Another lease sale, another challenge
One of the overriding sentiments to emerge from the Thompson Divide controversy is that some places are too special to drill.
We’ve heard that particular turn of phrase come into play in conjunction with efforts to protect the Roan Plateau and the Thompson Divide from oil and gas development — especially from public officials who had to defend the BLM’s decision to cancel leases.
But it’s not really reflective of the conservation groups that adhere to a “keep it in the ground” mindset. The “too special” argument suggests that drilling might be OK elsewhere, but groups like the Center for Biological Diversity make no secret of wanting to end fossil fuel leasing on public land.
Any drilling operation is unreasonable, according to the conservationist mindset, by virtue of the fact that it results in greenhouse gas emissions. Never mind that the nation’s emissions profile has remained virtually unchanged over the last three years, thanks in large part to the displacement of coal in favor of cleaner-burning natural gas in power generation.
“It’s irresponsible for the BLM to issue new fossil fuel leases on public lands without considering the impact that extracting and burning these new sources of dirty energy will have on the climate,” a lawyer with the Center for Biological Diversity said in a news release in response to a BLM plan to offer 20,000 acres of oil and gas leases, including 16,000 in Mesa County.

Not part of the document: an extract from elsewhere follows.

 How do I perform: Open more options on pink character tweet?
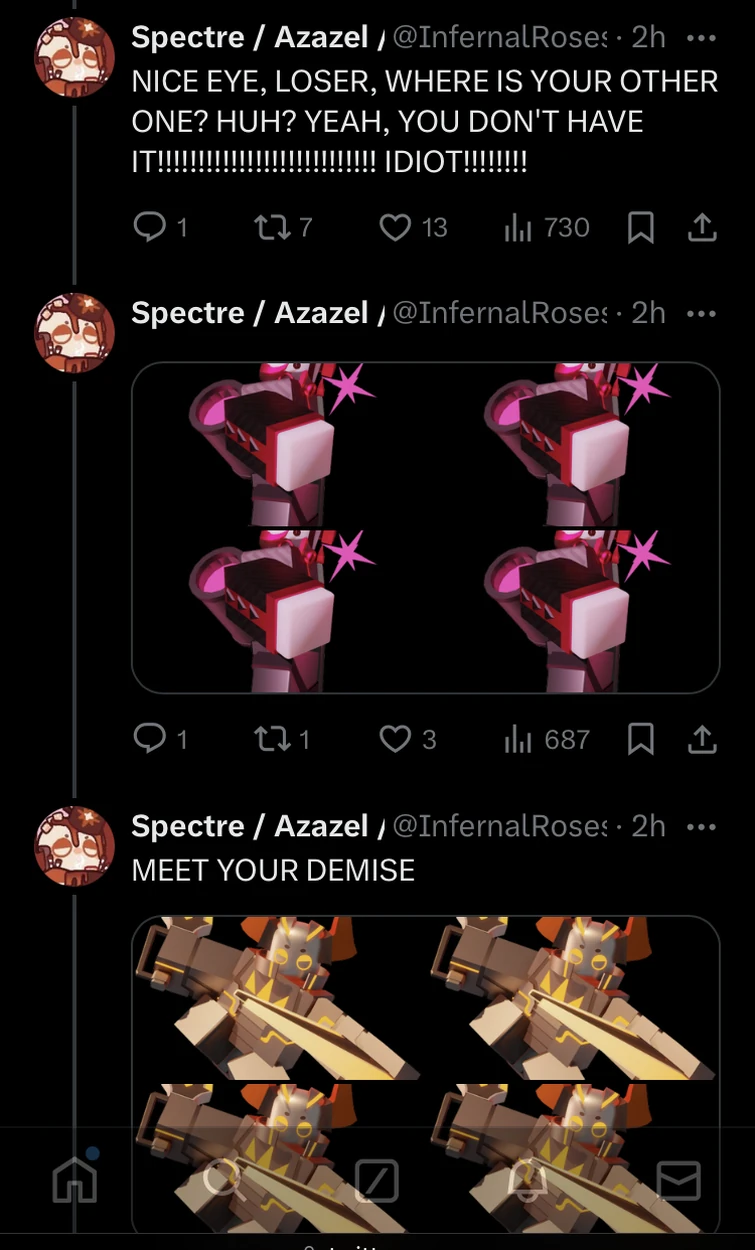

The climate angle is just one of many concerns raised by conservation groups. In protesting the sale, they’re citing potential impacts to three plants listed as protected species and protected by the Endangered Species Act, the amount of water involved with hydraulic fracturing and the potential for floods to damage oil and gas infrastructure — even whether injection wells to dispose wastewater could cause earthquakes that threaten the integrity of the Vega Reservoir dam.

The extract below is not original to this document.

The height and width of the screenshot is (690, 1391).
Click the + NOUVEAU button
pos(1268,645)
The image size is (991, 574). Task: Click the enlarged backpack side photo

That’s not to say that none of these are legitimate concerns. But it’s clear that these groups are willing to pull any combination of levers to stop the leases.
Perhaps most discouraging is the notion that the BLM improperly relies on broad-scale analysis in resource-management plans of its local field offices, which is inadequate to address site-specific issues.

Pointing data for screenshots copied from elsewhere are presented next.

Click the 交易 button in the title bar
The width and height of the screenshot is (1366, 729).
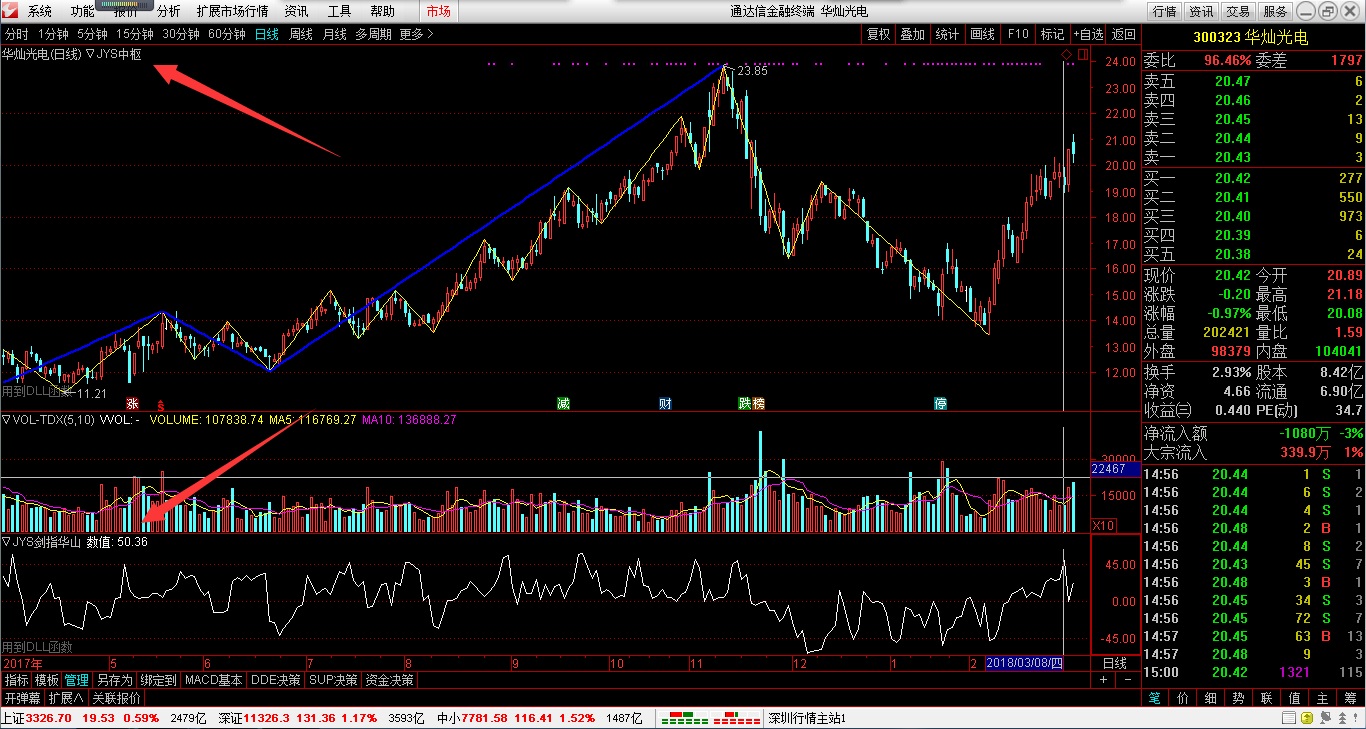coord(1238,11)
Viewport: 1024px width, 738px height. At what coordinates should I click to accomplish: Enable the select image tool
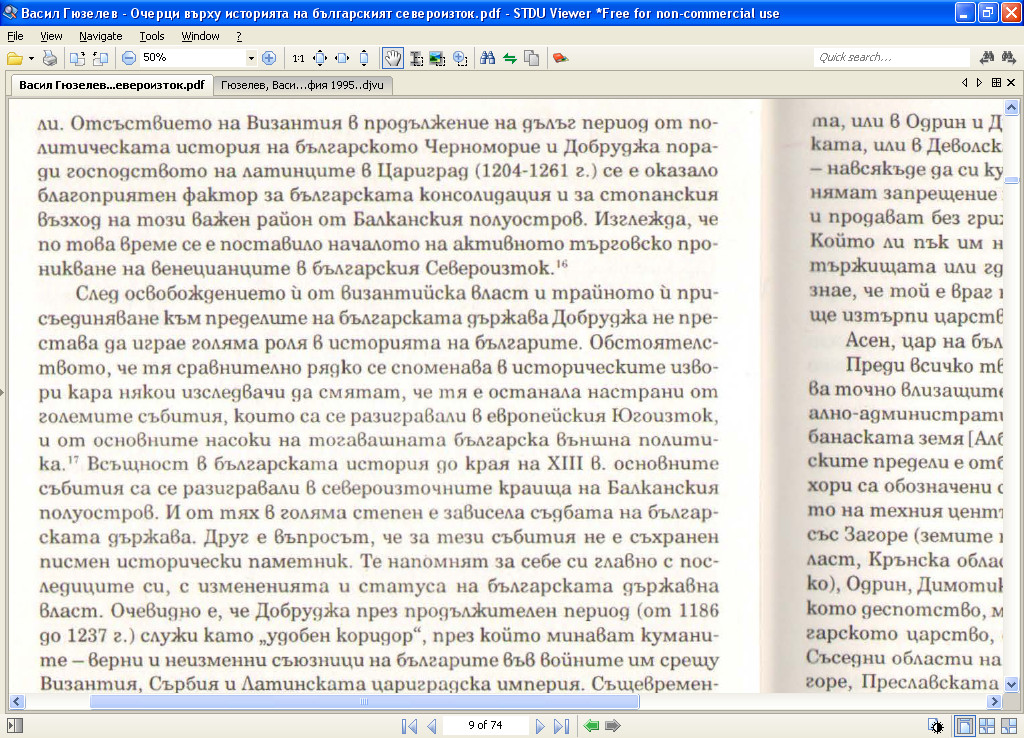pos(437,58)
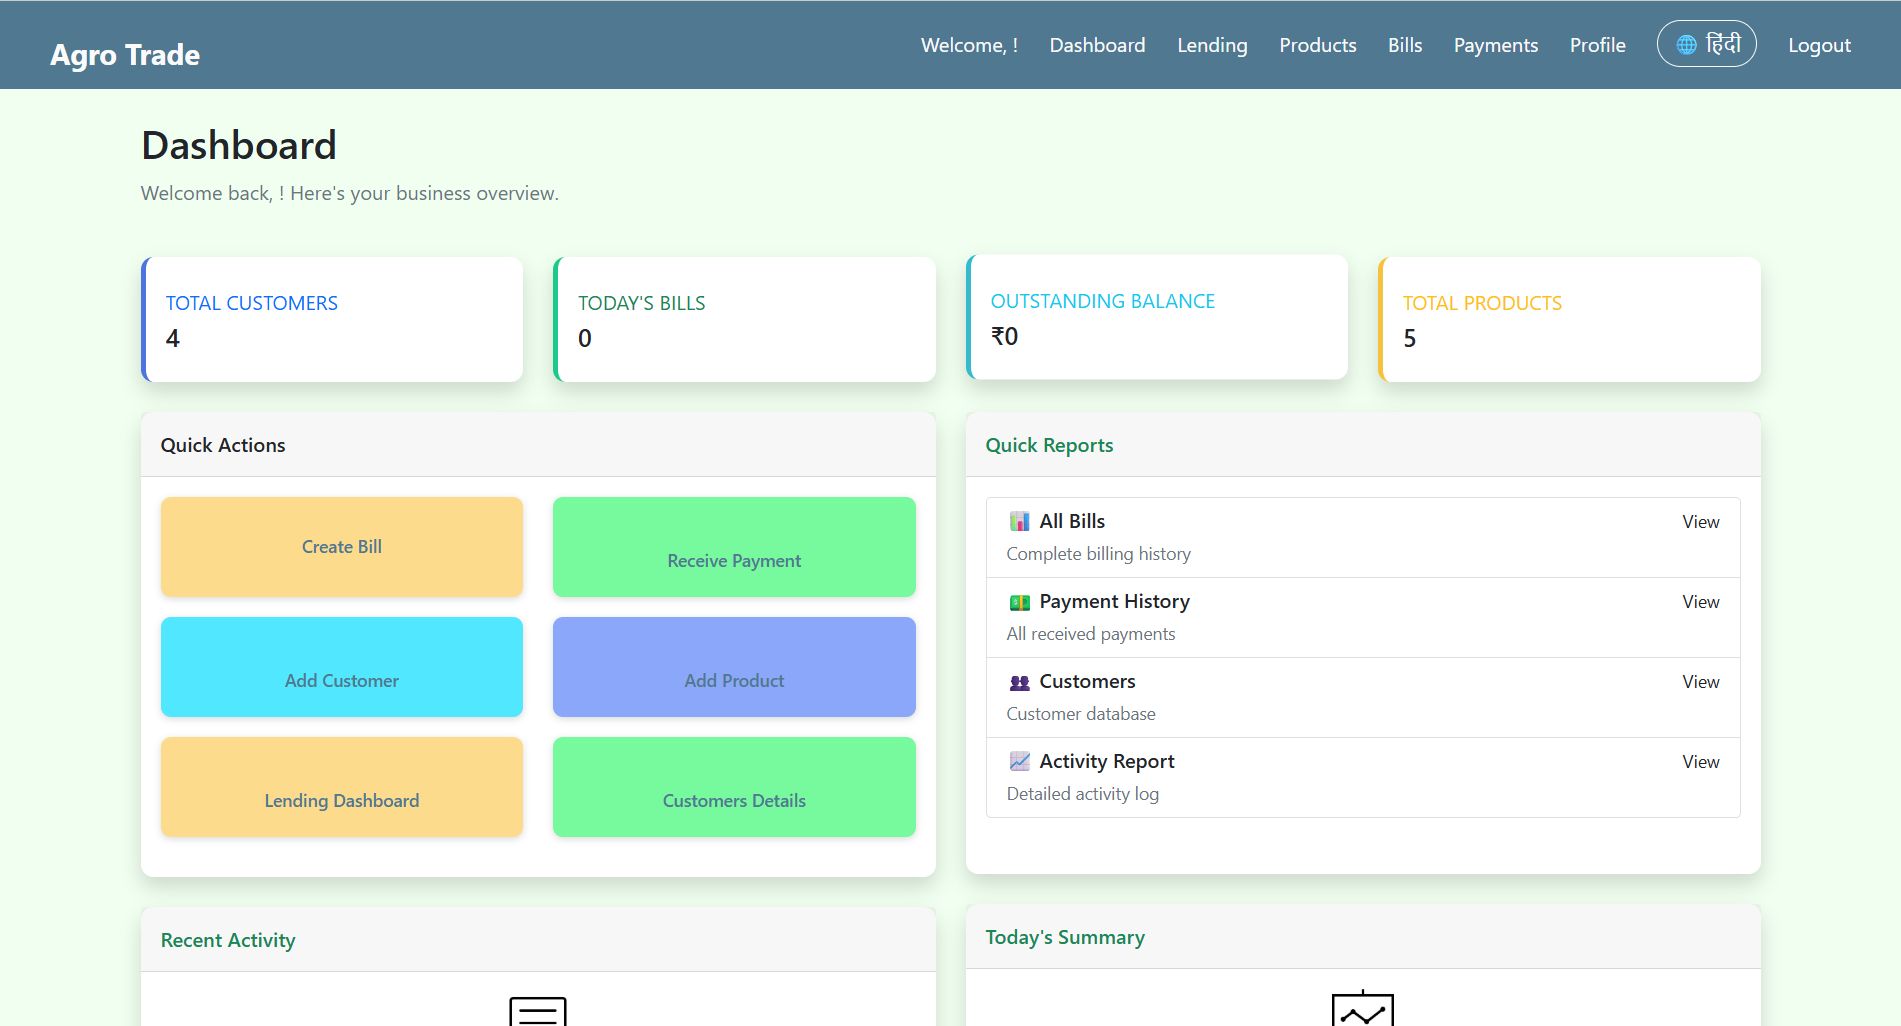
Task: Click the document icon under Recent Activity
Action: tap(538, 1010)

Katie Stevens, the manager for the BLM’s Grand Junction field office, recently wrote in an op-ed that the Federal Land Policy and Management Act “doesn’t include cookbook approaches — it still relies on individual people in government to be good stewards and puzzle out ... complicated tradeoffs.”
It seems disingenuous to celebrate the BLM’s wisdom in canceling leases in the Thompson Divide and simultaneously claim the agency doesn’t know what it’s doing elsewhere.
Ultimately, the protests will be vetted. They’re an important part of the system, so we don’t begrudge conservation groups for lodging them. It’s the tension they bring to the debate that helps us identify where reasonable development can or should occur on federal land.
But the BLM is just following the law. If these groups want to stop leasing, they need to go to Congress.